▶ **Study text**
2020 Set to be Second-Highest Year for Semiconductor Mergers and Acquisitions

October 06, 2020 by Luke James

Two huge acquisitions in July and September have guaranteed that 2020 will, at the very least, be the second-largest year in history for semiconductor mergers and acquisitions.

After what was by all accounts a relatively slow start to the year amidst coronavirus uncertainty, analysts have said that 2020 is set, at the very least, to be the second-highest year for semiconductor industry mergers and acquisitions in terms of transaction value.

This is according to a report released by IC Insights that rightfully credits two major acquisitions—ADI’s acquisition of Maxim Integrated and NVIDIA's acquisition of Arm.


What the Report Says

The report—which accounts for purchase agreements for semi companies, business units, product lines, chip IP, wafers, and fabs but excludes software and system-level businesses—says that in the first nine months of 2020, the combined value of semiconductor merger and acquisition (M&A) agreements shot to $63.1 billion. 

This is thanks to NVIDIA's $40 billion deal in September to acquire Arm from SoftBank and Analog Devices’ $21 billion deal in July to acquire Maxim Integrated products. Together, these two deals alone account for roughly 97% of the current dollar value for this year.


Two large acquisitions have made 2020 the second-highest year for semiconductor industry M&As

Two large acquisitions have made 2020 the second-highest year for semiconductor industry M&As. Image used courtesy of IC Insights


In the absence of these two megadeals, 2020 would have been one of the lowest years for worldwide M&A agreement value. In Q1 2020, $1.8 billion in acquisitions had been announced, but this dropped significantly in Q2 2020 to $165 million in the wake of widespread pandemic-related disruption and economic stalling.

The report also credits the U.S.-China trade war and intervention by government agencies to protect domestic semiconductor firms as discouraging some firms from attempting larger acquisitions. 

As can be seen above, the dollar value of semiconductor M&As throughout the first nine months of 2020 was more than any year since 2015, falling a hair short of that year. 2015 remains the top year for M&A agreement value where more than 30 deals totaling $107.7 billion were announced.

▶ **Actions to take**
**a.** State whether each statement agrees with the semiconductor M&A article, answering yes or no and quoting the deciding words: (i) NVIDIA's deal to acquire Arm was worth $40 billion; (ii) the IC Insights report counts software businesses in its totals; (iii) $1.8 billion in acquisitions was announced in Q2 2020.
**b.** List every dollar amount that appears in the semiconductor M&A article.
**c.** Reproduce the passage of the semiconductor M&A article starting with "After what was" and going on through "to $63.1 billion.".
The items that come after the semiconductor M&A article have no connection to its content.

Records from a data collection
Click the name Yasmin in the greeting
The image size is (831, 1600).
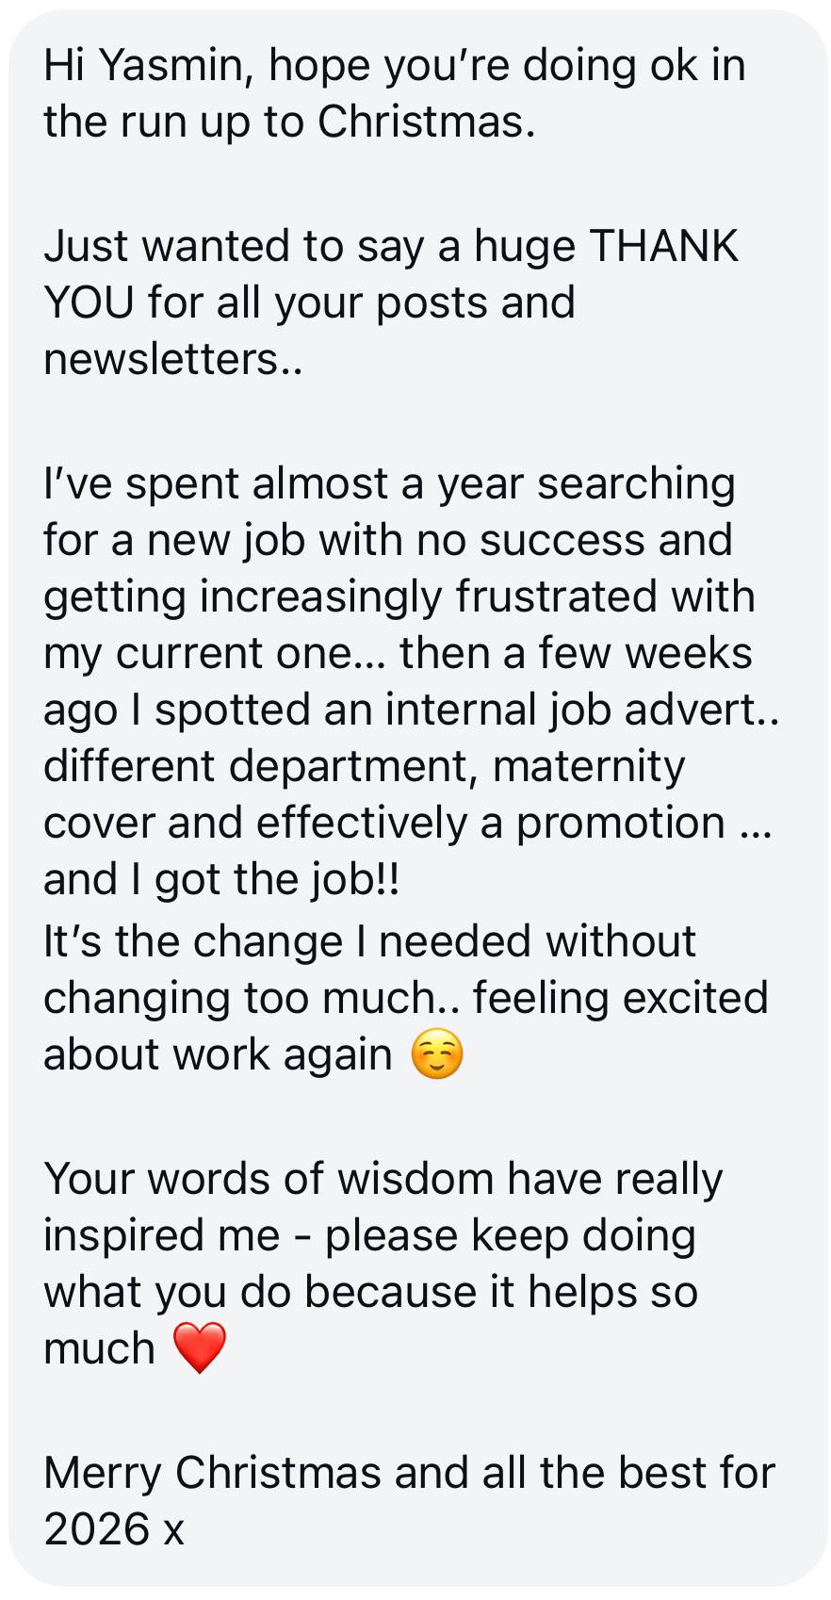click(x=174, y=66)
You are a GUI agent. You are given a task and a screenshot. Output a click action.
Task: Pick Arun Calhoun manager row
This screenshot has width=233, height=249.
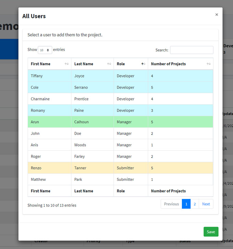tap(120, 122)
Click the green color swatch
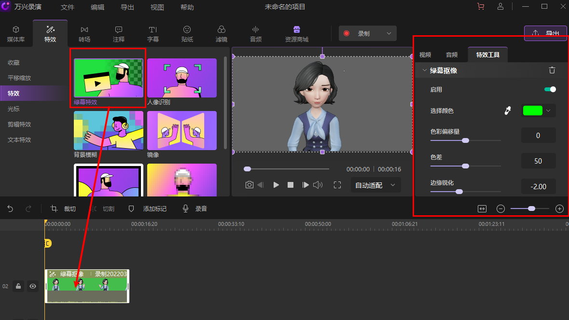 pos(532,111)
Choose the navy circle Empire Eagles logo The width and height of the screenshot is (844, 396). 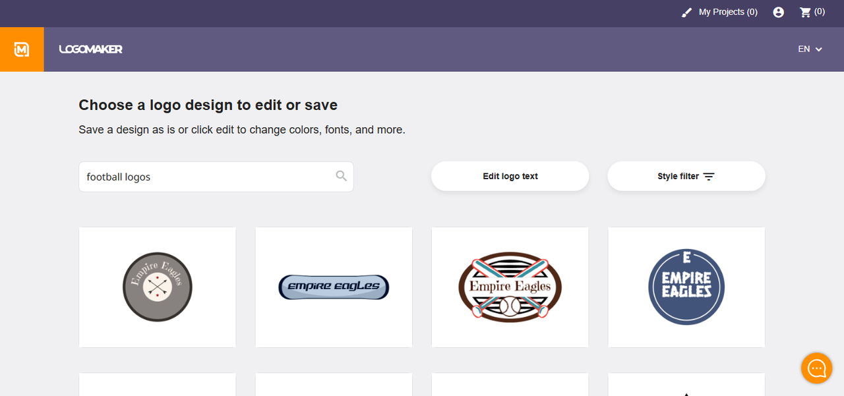(686, 287)
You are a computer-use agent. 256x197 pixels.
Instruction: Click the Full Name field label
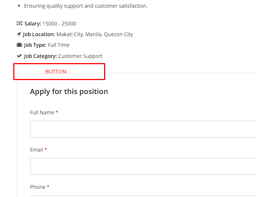pos(42,113)
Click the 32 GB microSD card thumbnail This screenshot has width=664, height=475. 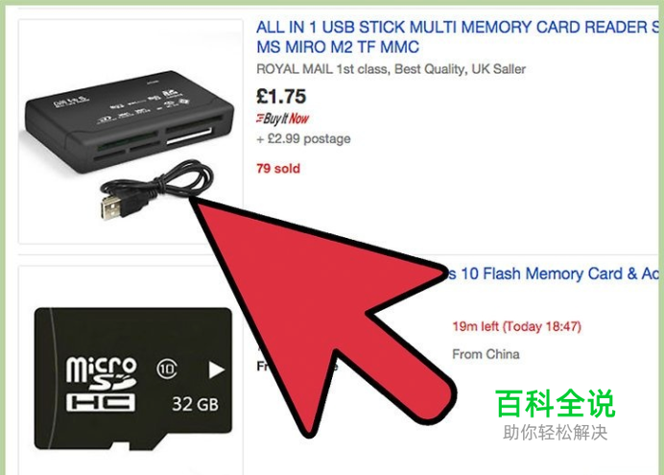[133, 379]
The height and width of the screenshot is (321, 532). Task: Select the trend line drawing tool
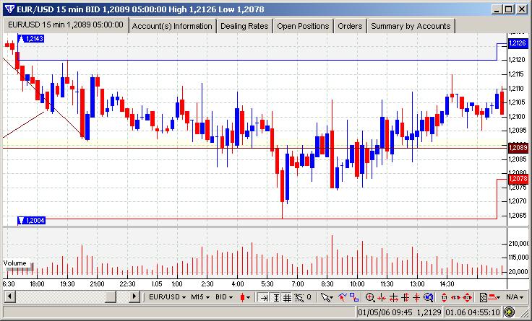343,297
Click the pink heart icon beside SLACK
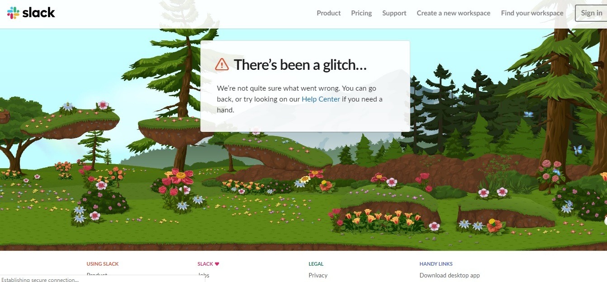 click(x=217, y=264)
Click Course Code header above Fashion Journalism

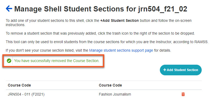[x=110, y=85]
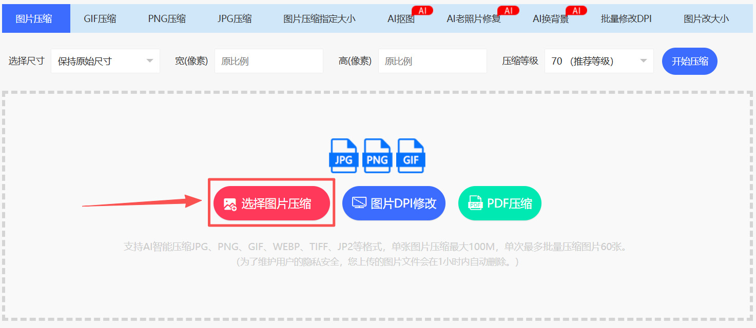Screen dimensions: 756x328
Task: Open the 保持原始尺寸 size dropdown
Action: click(x=105, y=60)
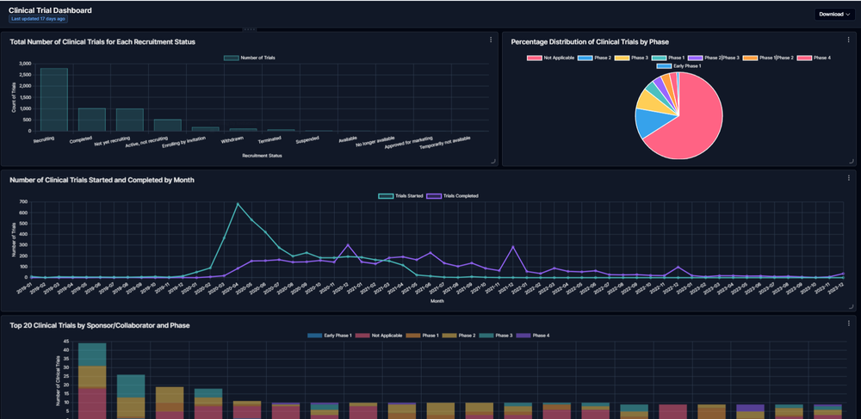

▶ **Responses per task**
**a.**
(i) Yes: "NVIDIA's $40 billion deal in September to acquire Arm from SoftBank"
(ii) No: "excludes software and system-level businesses"
(iii) No: "this dropped significantly in Q2 2020 to $165 million"

**b.**
$63.1 billion
$40 billion
$21 billion
$1.8 billion
$165 million
$107.7 billion

**c.**
After what was by all accounts a relatively slow start to the year amidst coronavirus uncertainty, analysts have said that 2020 is set, at the very least, to be the second-highest year for semiconductor industry mergers and acquisitions in terms of transaction value.

This is according to a report released by IC Insights that rightfully credits two major acquisitions—ADI’s acquisition of Maxim Integrated and NVIDIA's acquisition of Arm.


What the Report Says

The report—which accounts for purchase agreements for semi companies, business units, product lines, chip IP, wafers, and fabs but excludes software and system-level businesses—says that in the first nine months of 2020, the combined value of semiconductor merger and acquisition (M&A) agreements shot to $63.1 billion.